路面に向いた店頭には数々の木工品が並べられ、店頭から見える奥の工房では一人の青年が金槌を鳴らしながら椅子を組み立てている。あれがセラさんなのだろう。
日に焼けた浅黒い肌、短く切った赤い髪、涼し気な一重の黒い瞳。目鼻立ちは整っており清潔感のある青年だ。
その青年の周りで、セミロングの茶色の髪、頭から伸びた茶色の三角お耳、意志の強そうなきりりとした目、いかにも高級という感じの白のブラウスとパニエで膨らんだスカートを着た美少女……がちょこまかと彼にちょっかいを出している。この人がベルーティカ王女ね。

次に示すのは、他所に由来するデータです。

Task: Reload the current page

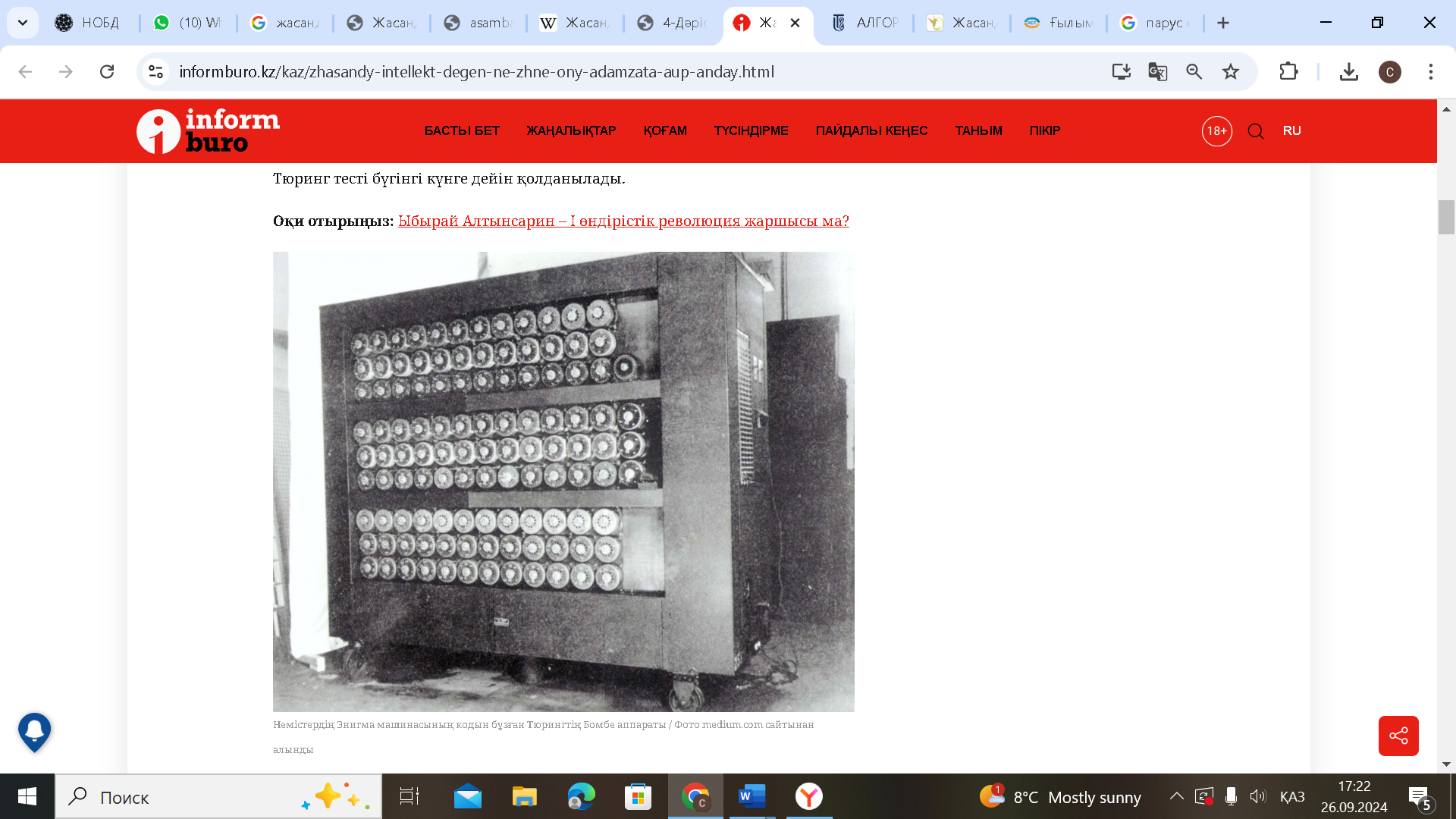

それを青年は邪魔だと言わんばかりのオーラ剥き出しで、だけど無碍にも出来ず困ったような表情であしらっていた。
「ちょっと、行って来ますねぇ」
そう言うとジョアンナは停止した馬車から降り、セラらしき青年に近づいて行く。
青年はジョアンナが話しかけると……何故か平服した。
ジョアンナはそれに対して『苦しゅうない』というような仕草でへらへらと笑っている。
「流石、王都一の猛威を振るうストラタス商会の裏のボスですね……」
ぼそり、とマクシミリアンが言った言葉にわたくしは目を丸くした。
ジョアンナ、貴女そんな事に……。